Thesis

Phenomenology of Extensive Air Showers at 100 TeV scale

Details

  • Call:

    IDPASC Portugal - PHD Programme 2014

  • Academic Year:

    2014 /2015

  • Domains:

    Theoretical Particle Physics | Astroparticle Physics

  • Supervisor:

    Lorenzo Cazon

  • Co-Supervisor:

    Bernardo Tomé

  • Institution:

    Instituto Superior Técnico

  • Host Institution:

    Laboratório de Instrumentação e Física Experimental de Partículas

  • Abstract:

    Extensive air showers develop in a complex way as a combination of electromagnetic cascades and hadronic multiparticle production. It is necessary to perform detailed numerical simulations of air showers to infer the properties of the primary cosmic rays that initiate them. But simulations are a challenge since the number of charged particles in a high energy shower can be enormous. The design of algorithms is also hampered by limited knowledge of interaction cross-sections and particle production at high energies. Thus, development of models to unveil the dominant mechanisms that govern the cascades phenomenology are necessary in order to access the details of the high energy interactions.
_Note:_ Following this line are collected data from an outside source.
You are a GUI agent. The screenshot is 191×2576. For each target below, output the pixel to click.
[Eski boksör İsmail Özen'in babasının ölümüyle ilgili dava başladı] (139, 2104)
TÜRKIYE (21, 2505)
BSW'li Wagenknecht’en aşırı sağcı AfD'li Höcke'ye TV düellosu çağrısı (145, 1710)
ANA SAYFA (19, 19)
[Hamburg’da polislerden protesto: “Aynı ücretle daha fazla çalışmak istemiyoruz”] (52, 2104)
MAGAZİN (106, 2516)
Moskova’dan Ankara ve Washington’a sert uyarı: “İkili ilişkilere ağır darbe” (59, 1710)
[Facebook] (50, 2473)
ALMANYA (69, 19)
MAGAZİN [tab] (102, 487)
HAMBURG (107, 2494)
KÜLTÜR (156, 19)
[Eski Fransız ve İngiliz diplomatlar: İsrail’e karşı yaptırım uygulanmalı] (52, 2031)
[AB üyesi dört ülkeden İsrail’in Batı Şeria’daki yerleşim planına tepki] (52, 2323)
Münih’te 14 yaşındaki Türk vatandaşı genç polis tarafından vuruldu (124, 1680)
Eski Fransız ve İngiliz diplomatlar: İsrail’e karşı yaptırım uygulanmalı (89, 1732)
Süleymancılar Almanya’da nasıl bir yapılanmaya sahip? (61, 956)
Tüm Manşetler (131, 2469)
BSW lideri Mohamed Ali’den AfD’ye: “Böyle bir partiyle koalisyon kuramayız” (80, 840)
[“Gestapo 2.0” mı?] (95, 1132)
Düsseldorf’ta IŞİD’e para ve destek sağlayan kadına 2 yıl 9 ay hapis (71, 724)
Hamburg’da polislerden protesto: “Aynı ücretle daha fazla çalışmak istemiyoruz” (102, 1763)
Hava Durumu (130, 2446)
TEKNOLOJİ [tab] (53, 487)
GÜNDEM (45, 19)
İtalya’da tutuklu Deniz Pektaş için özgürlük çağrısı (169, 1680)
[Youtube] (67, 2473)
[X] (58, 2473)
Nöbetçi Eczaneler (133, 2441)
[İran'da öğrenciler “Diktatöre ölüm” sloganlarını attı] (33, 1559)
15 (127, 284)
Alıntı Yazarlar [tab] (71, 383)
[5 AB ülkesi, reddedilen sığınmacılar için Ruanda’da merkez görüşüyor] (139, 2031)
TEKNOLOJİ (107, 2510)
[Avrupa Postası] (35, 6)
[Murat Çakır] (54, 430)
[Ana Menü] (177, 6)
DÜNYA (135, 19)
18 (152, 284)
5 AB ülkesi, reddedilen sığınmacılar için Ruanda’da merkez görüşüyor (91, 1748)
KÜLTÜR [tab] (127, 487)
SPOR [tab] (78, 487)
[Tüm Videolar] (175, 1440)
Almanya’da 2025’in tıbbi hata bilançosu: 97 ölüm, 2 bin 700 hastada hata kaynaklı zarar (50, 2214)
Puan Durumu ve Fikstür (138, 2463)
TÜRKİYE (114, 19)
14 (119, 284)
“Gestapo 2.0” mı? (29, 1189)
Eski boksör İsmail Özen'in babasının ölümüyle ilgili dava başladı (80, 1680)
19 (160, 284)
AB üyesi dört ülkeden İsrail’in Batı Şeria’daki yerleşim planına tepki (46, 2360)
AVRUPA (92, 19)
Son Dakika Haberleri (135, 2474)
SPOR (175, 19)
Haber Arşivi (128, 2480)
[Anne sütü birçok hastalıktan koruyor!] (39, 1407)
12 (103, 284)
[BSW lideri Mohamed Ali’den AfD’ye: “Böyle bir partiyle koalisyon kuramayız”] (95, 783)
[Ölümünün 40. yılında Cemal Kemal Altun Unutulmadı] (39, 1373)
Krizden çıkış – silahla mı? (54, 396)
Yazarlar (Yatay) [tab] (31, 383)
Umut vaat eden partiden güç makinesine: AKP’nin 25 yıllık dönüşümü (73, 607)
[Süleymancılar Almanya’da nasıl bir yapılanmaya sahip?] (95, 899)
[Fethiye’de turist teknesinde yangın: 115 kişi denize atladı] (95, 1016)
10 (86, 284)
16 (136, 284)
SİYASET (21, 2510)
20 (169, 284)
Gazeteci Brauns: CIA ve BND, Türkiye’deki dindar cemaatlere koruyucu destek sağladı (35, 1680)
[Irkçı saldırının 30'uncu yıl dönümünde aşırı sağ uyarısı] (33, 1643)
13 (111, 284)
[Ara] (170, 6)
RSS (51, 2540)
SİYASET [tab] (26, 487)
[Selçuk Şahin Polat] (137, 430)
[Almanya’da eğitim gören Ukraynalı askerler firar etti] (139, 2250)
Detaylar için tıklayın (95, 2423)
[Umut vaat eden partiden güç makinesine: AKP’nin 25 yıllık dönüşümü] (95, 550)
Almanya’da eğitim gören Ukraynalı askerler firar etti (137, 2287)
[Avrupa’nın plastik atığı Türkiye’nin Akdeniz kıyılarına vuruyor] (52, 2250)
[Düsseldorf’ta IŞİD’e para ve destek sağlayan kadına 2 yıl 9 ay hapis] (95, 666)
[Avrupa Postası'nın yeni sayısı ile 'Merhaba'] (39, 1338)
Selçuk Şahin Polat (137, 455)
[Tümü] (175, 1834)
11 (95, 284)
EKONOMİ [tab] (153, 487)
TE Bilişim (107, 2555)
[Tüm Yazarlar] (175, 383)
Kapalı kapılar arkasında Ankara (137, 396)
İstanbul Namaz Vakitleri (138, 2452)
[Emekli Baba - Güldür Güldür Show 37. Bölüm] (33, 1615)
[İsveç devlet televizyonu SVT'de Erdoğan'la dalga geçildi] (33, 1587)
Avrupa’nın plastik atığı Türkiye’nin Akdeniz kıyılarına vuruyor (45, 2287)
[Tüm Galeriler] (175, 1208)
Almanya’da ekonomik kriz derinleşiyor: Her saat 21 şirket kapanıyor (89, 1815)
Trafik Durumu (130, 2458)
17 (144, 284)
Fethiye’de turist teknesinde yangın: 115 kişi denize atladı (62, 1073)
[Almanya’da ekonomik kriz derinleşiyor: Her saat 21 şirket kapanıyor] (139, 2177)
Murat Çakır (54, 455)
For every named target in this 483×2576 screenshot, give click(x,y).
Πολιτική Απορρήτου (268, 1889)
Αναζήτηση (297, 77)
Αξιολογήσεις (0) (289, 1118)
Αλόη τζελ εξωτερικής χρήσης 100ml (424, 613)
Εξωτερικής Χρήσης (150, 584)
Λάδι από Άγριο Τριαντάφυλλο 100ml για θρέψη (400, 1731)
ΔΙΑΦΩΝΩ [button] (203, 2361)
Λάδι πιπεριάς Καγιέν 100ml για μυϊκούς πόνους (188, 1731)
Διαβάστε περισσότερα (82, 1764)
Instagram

The hadronic cascade consists of a bulk of low energy mesons, mainly pions, of energies reachable by man made accelerators and fewer high energetic particles, leading barions and other mesons that yet carry a large fraction of the total energy. The energy and momentum of these leading particles depend on the details of the high energy interaction models, and determine the lower energy production of the bulk of mesons though the inelasticity, partition function and multiplicity. The Pierre Auger Observatory consists on a surface detector array (SD), sampling the particles - namely muons, electrons and photons- arriving at ground in an area of 3000 km² in the Argentinean Pampa, and a fluorescence detector (FD) imaging the development of the electromagnetic component of the shower in the atmosphere. The hybrid nature is a crucial feature of the observatory, each sub-detector giving complementary information. The observatory is also to deploy a series of complementary detectors that include: antennas for radio detection, a second detector acompanying all Cerenkov tanks (yet to be decided the specifics, the so called B2015), a set of buried scintillators (AMIGA), and an engeneering of segmented RPCs beneath the Cerenkov tanks (MARTA engeneering array). The work program of this thesis consists on the study of the different mechanisms that play a role on the development of the shower and give rise to the observables that Auger can measure. The objective is to model the cascade and gain insight into the phenomenology of the shower development with the aim to extract constraints to high energy physics models and composition of the primary beam.